**WORK INSTRUCTION**
Of the lines listed below, return exactly those that run from the line containing "Instruction: Pick the" through the line containing "Screen dimensions: 519x325", both included.

**PROVIDED ENTRIES**
☆ ☆ ☆ ☆
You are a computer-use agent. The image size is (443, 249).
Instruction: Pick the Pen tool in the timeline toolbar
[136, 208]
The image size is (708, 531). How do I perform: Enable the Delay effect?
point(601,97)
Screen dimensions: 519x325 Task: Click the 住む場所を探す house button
☆ ☆ ☆ ☆
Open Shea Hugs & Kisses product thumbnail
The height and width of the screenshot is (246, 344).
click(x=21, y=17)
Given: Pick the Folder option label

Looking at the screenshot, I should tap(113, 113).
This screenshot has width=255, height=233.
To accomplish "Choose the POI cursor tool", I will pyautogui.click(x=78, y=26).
☆ ☆ ☆ ☆
**RESPONSE TO THE EXERCISE**
Instruction: Pick the Pen tool in the timeline toolbar
[136, 208]
The image size is (708, 531). How do I perform: Enable the Delay effect?
point(601,97)
Screen dimensions: 519x325 Task: Click the 住む場所を探す house button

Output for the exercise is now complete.